Harare (New Ziana) – In a positive marker for the Second Republic’s parastatal reform programme, the state owned Industrial Development Corporation (IDC) on Wednesday declared a ZW$15 million dividend to its shareholder, the first time it has done so in over a decade.
Receiving the dividend, President Emmerson Mnangagwa said public entities were expected to drive economic growth, through providing high quality and affordable goods and services.
As such, he said poor performance in public entities would not be tolerated highlighting that parastatals were not established to be cost centres requiring constant bail-outs and capital injections from government.
“Under the Second Republic’s whole of government approach, state-owned enterprises must stand on their own two feet as opposed to being a perpetual burden to the fiscus. The non-payment of taxes, rates, fines and other statutory obligations should now be a thing of the past,” he said.
“The payment of a dividend by the Industrial Development Corporation should inspire other state owned enterprises to follow suit. The time has come for parastatals to grow the economy by meaningfully contributing to the country’s GDP, fiscus and job creation. After all, state controlled entities are obligated by section 195 of our national constitution to be profitable and viable.”
President Mnangagwa added; “As we accelerate our quest to achieve a prosperous and empowered upper-middle income economy by 2030, the issuance of dividends by state-owned enterprises must therefore be the norm and not an exception.”
President Mnangagwa said transparency and accountability were also key to the revival of public entities.
“The culture of flimsy excuses for breaching statutory requirements with regards the disclosure of financial and non-financial information must stop forthwith. Inefficiencies in the operations of state-owned enterprises as well as malfeasance such as nepotism and opaque personnel management practices must be a thing of the past.”
Meanwhile, President Mnangagwa also launched new cotton and livestock dipping pesticides, innovations of the Chemplex Corporation, a subsidiary of the IDC.
President Mnangagwa said the cotton pesticide would help improve yields while that for livestock would spur efforts to grow the national herd.
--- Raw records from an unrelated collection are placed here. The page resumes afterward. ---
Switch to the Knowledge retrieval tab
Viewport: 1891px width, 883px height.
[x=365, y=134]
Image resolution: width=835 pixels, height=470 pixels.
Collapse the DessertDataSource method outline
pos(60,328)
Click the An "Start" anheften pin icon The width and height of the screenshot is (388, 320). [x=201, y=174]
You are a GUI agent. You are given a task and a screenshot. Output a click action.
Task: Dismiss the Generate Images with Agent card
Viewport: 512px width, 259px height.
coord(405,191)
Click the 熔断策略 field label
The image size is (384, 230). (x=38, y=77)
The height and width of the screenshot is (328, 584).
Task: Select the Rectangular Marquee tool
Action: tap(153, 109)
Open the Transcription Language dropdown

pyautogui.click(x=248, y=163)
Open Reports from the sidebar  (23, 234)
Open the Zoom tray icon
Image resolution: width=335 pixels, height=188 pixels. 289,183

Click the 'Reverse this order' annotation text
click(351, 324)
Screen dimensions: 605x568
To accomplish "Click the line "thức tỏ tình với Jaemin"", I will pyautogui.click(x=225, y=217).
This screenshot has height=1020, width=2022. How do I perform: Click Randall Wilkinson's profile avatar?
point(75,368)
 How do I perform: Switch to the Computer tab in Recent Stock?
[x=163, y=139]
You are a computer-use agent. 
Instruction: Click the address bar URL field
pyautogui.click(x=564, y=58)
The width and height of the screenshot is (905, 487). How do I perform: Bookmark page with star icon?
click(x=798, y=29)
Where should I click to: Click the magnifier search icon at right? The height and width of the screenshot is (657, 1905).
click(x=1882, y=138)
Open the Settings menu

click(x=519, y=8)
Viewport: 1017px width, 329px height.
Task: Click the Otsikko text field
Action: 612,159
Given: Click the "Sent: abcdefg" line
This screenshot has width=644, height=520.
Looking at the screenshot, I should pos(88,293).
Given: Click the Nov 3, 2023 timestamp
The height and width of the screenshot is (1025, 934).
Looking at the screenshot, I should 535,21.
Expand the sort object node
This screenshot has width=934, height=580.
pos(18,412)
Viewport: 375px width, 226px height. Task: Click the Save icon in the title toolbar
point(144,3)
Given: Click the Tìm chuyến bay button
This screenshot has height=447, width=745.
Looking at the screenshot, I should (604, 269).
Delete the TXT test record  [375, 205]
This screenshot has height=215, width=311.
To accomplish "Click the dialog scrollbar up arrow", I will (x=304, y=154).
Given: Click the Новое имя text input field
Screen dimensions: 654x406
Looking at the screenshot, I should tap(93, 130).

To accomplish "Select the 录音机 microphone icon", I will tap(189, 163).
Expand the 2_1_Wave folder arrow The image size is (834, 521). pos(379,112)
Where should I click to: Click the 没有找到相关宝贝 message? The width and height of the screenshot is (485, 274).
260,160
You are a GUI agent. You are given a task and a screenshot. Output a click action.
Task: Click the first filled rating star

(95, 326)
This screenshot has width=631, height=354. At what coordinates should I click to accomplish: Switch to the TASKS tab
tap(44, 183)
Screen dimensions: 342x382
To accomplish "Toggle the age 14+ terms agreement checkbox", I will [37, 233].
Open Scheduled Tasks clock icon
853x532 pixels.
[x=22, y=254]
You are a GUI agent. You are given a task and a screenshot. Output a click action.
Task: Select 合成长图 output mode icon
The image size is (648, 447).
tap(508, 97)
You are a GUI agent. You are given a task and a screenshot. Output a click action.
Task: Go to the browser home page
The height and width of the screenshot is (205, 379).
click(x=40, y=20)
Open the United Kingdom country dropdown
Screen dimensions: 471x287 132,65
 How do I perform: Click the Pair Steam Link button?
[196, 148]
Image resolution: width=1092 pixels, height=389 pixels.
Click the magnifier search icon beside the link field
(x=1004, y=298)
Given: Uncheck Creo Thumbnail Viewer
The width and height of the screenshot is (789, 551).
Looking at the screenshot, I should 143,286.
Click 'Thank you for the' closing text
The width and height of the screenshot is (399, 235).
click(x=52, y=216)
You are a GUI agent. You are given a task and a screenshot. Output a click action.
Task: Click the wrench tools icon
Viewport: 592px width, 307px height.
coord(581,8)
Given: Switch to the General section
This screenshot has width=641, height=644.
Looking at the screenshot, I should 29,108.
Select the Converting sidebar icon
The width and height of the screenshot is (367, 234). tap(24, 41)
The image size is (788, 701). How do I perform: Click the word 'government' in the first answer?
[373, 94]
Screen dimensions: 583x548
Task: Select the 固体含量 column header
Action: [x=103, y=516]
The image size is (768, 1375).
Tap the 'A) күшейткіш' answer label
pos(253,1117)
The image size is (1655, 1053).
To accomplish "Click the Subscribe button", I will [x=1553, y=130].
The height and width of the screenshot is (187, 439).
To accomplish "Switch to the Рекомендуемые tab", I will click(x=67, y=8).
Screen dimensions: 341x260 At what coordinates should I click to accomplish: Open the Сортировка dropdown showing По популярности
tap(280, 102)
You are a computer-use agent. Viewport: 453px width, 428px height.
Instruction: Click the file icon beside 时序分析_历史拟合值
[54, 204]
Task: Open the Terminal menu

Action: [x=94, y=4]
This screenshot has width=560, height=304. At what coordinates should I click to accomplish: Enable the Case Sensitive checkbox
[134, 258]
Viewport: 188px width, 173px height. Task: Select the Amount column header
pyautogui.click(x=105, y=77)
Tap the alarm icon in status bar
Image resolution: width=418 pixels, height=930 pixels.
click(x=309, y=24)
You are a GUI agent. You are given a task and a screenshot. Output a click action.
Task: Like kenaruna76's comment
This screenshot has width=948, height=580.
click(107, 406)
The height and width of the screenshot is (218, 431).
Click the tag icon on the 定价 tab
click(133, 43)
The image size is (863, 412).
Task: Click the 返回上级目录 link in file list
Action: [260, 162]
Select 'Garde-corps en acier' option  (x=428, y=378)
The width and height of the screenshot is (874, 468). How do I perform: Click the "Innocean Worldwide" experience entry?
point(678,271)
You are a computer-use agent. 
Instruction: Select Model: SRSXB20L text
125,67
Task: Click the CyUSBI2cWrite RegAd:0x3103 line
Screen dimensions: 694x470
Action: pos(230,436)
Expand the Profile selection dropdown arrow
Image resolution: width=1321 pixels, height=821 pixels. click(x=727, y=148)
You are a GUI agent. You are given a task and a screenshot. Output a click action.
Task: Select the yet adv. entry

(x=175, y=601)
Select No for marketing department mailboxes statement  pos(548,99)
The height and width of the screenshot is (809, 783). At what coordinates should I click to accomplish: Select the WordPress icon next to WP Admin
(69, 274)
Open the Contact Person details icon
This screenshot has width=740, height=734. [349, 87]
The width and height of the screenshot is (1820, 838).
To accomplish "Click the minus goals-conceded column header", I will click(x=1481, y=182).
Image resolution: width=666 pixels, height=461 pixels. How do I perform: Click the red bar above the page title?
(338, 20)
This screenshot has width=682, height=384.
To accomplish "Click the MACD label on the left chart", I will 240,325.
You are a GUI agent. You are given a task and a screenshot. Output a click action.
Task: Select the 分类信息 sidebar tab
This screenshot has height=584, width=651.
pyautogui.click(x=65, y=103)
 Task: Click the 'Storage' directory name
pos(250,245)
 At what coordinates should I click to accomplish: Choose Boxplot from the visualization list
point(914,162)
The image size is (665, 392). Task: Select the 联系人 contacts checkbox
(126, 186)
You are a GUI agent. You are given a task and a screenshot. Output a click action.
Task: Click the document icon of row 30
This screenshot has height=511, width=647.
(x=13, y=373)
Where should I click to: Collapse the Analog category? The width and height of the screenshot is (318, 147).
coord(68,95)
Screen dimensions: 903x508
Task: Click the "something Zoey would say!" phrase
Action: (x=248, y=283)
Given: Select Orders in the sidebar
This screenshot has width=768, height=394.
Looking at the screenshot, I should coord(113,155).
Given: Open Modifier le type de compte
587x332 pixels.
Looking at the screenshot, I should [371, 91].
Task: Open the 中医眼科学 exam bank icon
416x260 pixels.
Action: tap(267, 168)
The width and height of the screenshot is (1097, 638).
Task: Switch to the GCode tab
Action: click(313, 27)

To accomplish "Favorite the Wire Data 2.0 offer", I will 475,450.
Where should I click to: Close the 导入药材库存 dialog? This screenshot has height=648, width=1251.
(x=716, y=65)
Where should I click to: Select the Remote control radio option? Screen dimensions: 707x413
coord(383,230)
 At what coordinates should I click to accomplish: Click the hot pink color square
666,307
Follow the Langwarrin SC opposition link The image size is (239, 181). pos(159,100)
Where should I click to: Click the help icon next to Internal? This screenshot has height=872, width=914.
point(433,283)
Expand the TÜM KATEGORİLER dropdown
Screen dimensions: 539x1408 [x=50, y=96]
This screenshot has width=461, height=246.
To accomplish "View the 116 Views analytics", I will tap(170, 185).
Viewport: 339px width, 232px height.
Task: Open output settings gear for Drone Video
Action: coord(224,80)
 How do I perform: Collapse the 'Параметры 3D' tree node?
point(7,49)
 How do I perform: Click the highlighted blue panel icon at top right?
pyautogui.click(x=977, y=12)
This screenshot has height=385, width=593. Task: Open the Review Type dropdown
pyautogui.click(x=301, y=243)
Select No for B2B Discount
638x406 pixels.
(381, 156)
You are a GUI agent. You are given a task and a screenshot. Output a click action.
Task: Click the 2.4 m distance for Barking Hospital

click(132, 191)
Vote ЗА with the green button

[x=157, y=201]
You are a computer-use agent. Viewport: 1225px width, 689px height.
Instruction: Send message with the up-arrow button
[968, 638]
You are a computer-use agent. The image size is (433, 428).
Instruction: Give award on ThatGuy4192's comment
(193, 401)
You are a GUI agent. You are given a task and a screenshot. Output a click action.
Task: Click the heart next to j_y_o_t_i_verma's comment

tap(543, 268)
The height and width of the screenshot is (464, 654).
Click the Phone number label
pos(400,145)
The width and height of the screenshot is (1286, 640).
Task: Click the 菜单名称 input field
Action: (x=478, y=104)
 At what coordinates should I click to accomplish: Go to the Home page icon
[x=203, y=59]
“I challenge Chemplex Corporation to remain alive to the fact that producing products is not an end in itself. It is imperative that these products are available to farmers at affordable prices through the most convenient distribution channels across the country,” he said.
Speaking at the same event, Industry and Commerce Minister Dr Sekai Nzenza said the innovations were in line with government’s local content strategy.
“This is a milestone towards import substitution as the country has been carrying an expenditure burden on importing these products,” she said.
The IDC has under its portfolio companies involved in mining, and the chemical and agro-industry.
But, its companies have experienced viability challenges over the years chiefly because of antiquated machinery, and inadequate working capital.